Roman Black email (remove spam text)
Peter L. Peres wrote:
> Look, the relay heats up because it and the surrounding wiring will be
> passing 12A at about 0.5 ohms total resistance (including board, screw
> terminals, and some wire). That's about 6W dissipated.
Man you are so far off base! I have a good milliohm meter
and I am quite aware of the resistive losses in a
relay passing 12 amps! You figures are about 20 to 30 times
out of whack. Expect a few milliohms (<20) for any decent
quality 20A relay contacts.
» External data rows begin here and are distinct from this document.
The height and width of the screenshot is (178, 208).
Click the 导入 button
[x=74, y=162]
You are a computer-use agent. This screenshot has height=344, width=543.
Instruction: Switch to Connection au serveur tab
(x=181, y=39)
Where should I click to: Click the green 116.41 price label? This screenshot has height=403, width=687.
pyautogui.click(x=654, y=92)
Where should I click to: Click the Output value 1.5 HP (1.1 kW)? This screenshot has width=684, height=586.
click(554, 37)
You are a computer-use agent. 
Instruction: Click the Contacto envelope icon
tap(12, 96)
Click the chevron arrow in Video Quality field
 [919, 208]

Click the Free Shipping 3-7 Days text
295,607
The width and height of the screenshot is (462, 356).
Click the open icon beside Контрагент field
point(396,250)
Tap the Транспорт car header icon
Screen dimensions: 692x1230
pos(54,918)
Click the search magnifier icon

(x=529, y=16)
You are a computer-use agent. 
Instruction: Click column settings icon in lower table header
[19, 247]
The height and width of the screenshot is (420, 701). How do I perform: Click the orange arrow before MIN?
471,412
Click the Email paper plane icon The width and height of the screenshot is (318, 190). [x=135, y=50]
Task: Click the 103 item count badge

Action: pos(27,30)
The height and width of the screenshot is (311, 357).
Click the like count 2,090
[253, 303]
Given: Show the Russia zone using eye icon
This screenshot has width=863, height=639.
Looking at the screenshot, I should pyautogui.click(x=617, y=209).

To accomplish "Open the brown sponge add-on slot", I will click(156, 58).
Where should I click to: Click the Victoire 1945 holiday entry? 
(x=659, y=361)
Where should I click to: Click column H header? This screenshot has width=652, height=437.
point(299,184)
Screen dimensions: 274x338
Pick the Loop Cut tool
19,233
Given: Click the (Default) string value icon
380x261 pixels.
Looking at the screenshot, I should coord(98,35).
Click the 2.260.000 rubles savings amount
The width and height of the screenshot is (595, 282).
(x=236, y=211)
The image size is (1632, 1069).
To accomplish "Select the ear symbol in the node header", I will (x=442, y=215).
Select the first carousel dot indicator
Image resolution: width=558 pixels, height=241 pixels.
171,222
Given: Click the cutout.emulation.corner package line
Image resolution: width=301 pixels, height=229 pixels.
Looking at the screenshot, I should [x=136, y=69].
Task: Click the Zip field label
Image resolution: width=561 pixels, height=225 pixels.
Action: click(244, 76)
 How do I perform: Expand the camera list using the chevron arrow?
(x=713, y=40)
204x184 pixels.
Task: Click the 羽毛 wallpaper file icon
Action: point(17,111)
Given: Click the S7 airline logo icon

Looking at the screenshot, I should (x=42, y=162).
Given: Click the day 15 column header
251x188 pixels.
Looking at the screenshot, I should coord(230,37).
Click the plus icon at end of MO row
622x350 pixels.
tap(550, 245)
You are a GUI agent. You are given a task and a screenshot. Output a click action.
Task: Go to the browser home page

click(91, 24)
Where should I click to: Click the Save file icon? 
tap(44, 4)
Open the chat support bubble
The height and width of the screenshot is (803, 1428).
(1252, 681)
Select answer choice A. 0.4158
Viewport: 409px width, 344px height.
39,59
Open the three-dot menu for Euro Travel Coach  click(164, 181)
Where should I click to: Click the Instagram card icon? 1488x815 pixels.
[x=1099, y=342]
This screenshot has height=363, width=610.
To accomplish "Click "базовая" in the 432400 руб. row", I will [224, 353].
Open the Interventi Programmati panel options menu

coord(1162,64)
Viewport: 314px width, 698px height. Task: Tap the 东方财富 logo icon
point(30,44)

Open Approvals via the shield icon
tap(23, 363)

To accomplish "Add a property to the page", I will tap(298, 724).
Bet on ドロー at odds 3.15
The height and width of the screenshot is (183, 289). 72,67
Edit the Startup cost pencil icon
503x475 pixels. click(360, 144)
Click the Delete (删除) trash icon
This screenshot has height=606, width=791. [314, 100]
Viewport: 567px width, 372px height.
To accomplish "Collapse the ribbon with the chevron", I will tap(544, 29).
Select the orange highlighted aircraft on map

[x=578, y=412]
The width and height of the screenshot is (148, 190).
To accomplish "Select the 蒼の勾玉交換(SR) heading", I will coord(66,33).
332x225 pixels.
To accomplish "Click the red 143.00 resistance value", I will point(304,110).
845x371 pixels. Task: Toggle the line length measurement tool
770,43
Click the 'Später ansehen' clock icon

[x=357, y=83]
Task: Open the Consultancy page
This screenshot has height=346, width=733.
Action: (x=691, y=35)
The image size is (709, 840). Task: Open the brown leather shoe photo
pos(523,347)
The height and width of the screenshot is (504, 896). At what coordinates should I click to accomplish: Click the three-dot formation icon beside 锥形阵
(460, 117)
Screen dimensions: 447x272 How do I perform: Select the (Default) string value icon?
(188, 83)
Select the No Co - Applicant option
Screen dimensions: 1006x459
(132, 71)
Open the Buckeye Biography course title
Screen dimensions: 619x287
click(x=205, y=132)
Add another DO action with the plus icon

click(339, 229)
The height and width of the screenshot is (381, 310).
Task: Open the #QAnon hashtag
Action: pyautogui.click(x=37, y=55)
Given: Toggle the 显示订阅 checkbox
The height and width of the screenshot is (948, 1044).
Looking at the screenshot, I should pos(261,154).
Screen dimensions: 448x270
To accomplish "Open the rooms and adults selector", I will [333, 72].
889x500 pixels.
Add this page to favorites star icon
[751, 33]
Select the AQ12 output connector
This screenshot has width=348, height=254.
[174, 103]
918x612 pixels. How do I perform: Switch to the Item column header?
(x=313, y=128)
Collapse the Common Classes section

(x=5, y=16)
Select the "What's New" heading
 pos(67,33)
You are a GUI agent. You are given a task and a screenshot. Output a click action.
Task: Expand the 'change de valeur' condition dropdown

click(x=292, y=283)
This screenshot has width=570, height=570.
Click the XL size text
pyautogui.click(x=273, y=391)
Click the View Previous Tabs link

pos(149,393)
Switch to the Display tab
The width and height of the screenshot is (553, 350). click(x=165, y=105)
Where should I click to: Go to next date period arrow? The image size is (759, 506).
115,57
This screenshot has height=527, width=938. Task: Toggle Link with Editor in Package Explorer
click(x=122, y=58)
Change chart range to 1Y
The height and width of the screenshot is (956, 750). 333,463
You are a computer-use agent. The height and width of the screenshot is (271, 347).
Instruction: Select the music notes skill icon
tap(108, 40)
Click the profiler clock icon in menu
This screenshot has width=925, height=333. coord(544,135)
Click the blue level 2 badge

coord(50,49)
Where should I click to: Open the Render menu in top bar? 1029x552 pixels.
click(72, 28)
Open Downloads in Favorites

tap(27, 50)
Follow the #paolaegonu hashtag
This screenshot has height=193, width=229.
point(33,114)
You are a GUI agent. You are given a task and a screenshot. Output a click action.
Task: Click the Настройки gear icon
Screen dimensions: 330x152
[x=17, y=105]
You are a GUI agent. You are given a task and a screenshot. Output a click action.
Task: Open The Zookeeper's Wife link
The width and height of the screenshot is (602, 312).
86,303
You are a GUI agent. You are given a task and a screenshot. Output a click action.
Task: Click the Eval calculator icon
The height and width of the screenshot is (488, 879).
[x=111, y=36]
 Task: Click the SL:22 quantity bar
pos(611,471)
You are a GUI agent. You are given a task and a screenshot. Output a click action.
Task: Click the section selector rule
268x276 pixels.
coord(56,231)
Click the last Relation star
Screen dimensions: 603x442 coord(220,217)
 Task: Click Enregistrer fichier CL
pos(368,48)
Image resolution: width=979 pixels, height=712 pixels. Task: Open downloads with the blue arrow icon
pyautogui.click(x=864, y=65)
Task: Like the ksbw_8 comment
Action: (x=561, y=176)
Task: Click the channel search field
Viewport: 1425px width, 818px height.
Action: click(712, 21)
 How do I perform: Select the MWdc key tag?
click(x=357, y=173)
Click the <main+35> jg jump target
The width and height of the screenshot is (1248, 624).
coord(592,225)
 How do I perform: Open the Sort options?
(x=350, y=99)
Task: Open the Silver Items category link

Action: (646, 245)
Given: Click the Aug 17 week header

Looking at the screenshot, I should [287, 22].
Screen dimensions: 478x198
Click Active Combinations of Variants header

Get a copy of Ultracad's
"pcbtemp.exe" which will help you calculate PCB track
resistance for say a 1/4 inch track with solder stripe.
Again a few milliohms.
Also I would not use screwdown tewrminals I would solder
the wires into the board or ont PCB pins. But if you were
to include screw down terminals you would also have to
allow for them in your thyristor solution so it's not
fair to include them as part of the relay losses.
> Relays have no
Of course not, a 20A relay runs quite cool at 12A and
doesn't need a heatsink. I work with relays every
week, and they have their place. I think it is bad
to turn someone off a relay solution based on false
PS. Find a relay rated for more than 12A that
dissipates 6W and you have found your "relay with a
heatsink" ha ha!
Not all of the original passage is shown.